Complete the following:
1. In the forum thread on quantum interpretation, what math is needed for the quantum part of a discussion of the 2022 Nobel Prize in physics?
2. Decide whether each statement agrees with the forum thread on quantum interpretation. Give yes or no, and quote the words of the thread that decide it.
(a) A single electron in a Penning trap is used for very long times to obtain expectation values.
(b) The math needed to discuss the 2022 Nobel Prize in physics is described as demanding.
(c) The thread favors bringing the debate over interpretations into high school discussion.
3. Carry the forum thread on quantum interpretation forward from its final sentence.

#### Document section ####

Maybe one question is whether comprehensive books like "Do We Really Understand Quantum Mechanics?" by Franck Laloë should be recommended too. But really reading and understanding such a book would amount to dive into current research in quantum foundations, which might not be the best idea for a future physics teacher (or a future particle physics researcher).

One should understand the physics first, before reading such a book concerned with interpretational issues. One must also not forget that, uncomprehensible to me, there seems to be no common decision on the "right interpretation" of quantum mechanics yet. So it's an open, in my opinion also quite unspecified, problem interdisciplinary research topic on the boundary between physics and philosophy, which is one more argument to keep it entirely out of the discussion at high school.

However, you can of course discuss the 2022 Nobel Prize in physics just with the well-understood established physical theory in its minimal interpretation. At least the math is pretty simple. All you need is elementary algebra in finite-dimensional Hilbert spaces for the quantum part and some basic probability theory for the local-realistic-hidden-variable theory.

What of course cannot be discussed is the here most discussed issue of locality vs. relativistic causality, which is in fact no problem but resolved by the microcausality constraint of modern relativistic QFT, i.e., there are no "actions at a distance" but only "long-ranged correlations", which are stronger than predicted by any local realistic hidden-variable theory.

 

[A. Neumaier]

Nothing moves, and on average the gas molecules are at rest, but of course they are still flucuating around.

This would mean that everything moves, but that you take a coarse-grained view only!? But what would this mean for an electron? Since the expectation refers to the ensemble, it would mean that every realization of the electron moves, but the net effect for the ensemble is zero.

... Unless you are adhering to my thermal interpretation, according to which the expectations are the real things observable, and correlations only tell about the amount of their intrinsic uncertainty!

 

[vanhees71]

So far I follow your "interpretation". ;-).

 

[A. Neumaier]

The information about the system is encoded in the state of the system, i.e., the statistical operator . That's all information you can have about a system according to QT.

But in the statistical interpretation, this would be a true statement only for an ensemble of identically prepared systems, not for a single system!

 

[A. Neumaier]

There's no need anymore for hand-waving arguments a la Bohr.

But all your arguments are pure handwaving when applied to a single system rather than to an ensemble!

So far I follow your "interpretation". ;-).

Ah, finally? Note that there is nothing more to my interpretation than that! Everything else is just apllication of this to various issues regarding single systems!

 

[vanhees71]

The only thing I do not understand concerning your interpretation is, how you define expectation values when you forbid to use Born's rule, but I don't think that we'll ever come to a consensus about this.

What I also don't understand is your narrow interpretation of the "ensemble". Of course quantum theory also applies to statistics made with a single system. E.g. a single electron in a Penning trap is used for very long times to get expectation values by measuring corresponding currents. Also a gas in a container ("canonical ensemble") consists of fixed molecules, and statistical physics describes the coarse grained macroscopic ("collective") observables for this "single system". For macrosocpic systems the fluctuations of these collective observables are tiny compared to the average values themselves, and that's why you have "classical behavior".

The only other assumption to use the maximum entropy principle you need the H-theorem according to which the constraints must be imposed by using the additive conserved quantitities, leading to the microcanonical, canonical, or grandcanonical ensembles.

#### Source data ####

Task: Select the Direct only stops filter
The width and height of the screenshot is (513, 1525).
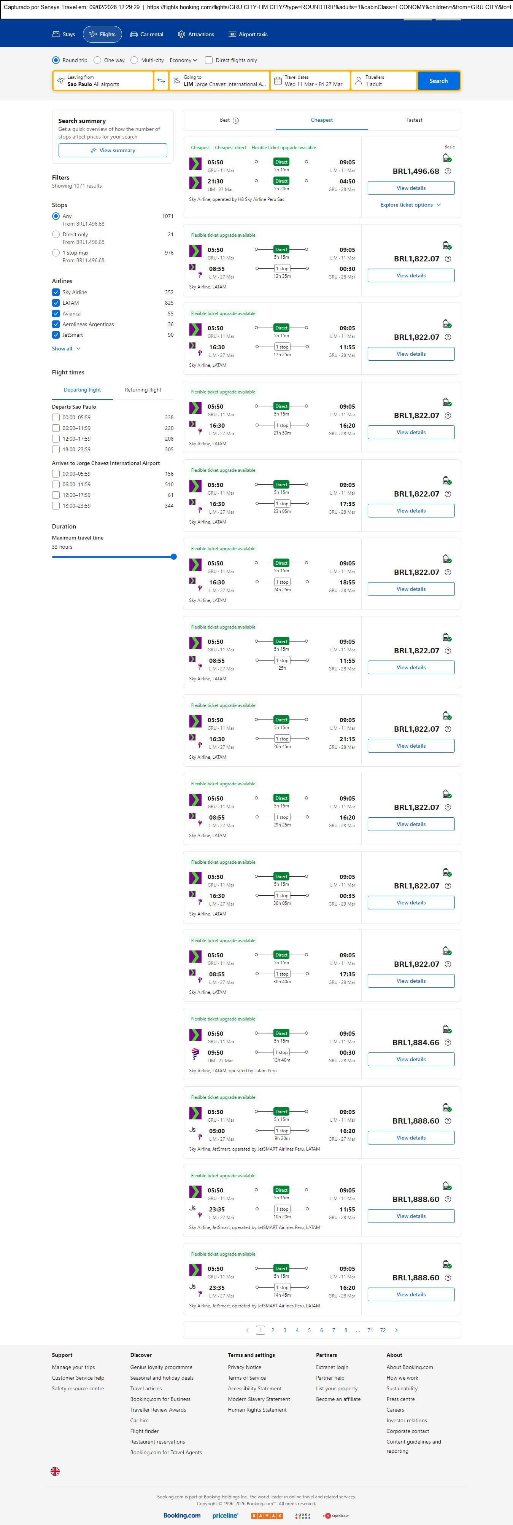Action: pyautogui.click(x=56, y=235)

####

Exercise results:
1. Elementary algebra in finite-dimensional Hilbert spaces.

2.
(a) Yes: "a single electron in a Penning trap is used for very long times to get expectation values by measuring corresponding currents"
(b) No: "At least the math is pretty simple."
(c) No: "which is one more argument to keep it entirely out of the discussion at high school"

3.
One way to get off-equilibrium physics is to use the $\Phi$-derivable approximations (2PI/CJT/Luttinger-Ward/Baym-Kadanoff formalism) leading to the Kadanoff-Baym equations and "coarse graining" is done formally as the gradient expansion, which leads to quantum transport equations, and this is indeed a expansion in powers of $\hbar$. Also the H-theorem can be derived in this way.

In the toy-model cases (e.g., $\phi^4$ in (1+2) spacetime dimensions) where you can numerically solve the Kadanoff-Baym equation as well as the transport equation one finds that indeed the semiclassical transport equations describe the dynamics well, and particularly the "long-time limit", which of course leads to the usual standard Bose-Einstein or Fermi-Dirac distributions as expected.

 

[PeterDonis]

how you define expectation values when you forbid to use Born's rule

Where in the formula for expectation values does Born's rule get used?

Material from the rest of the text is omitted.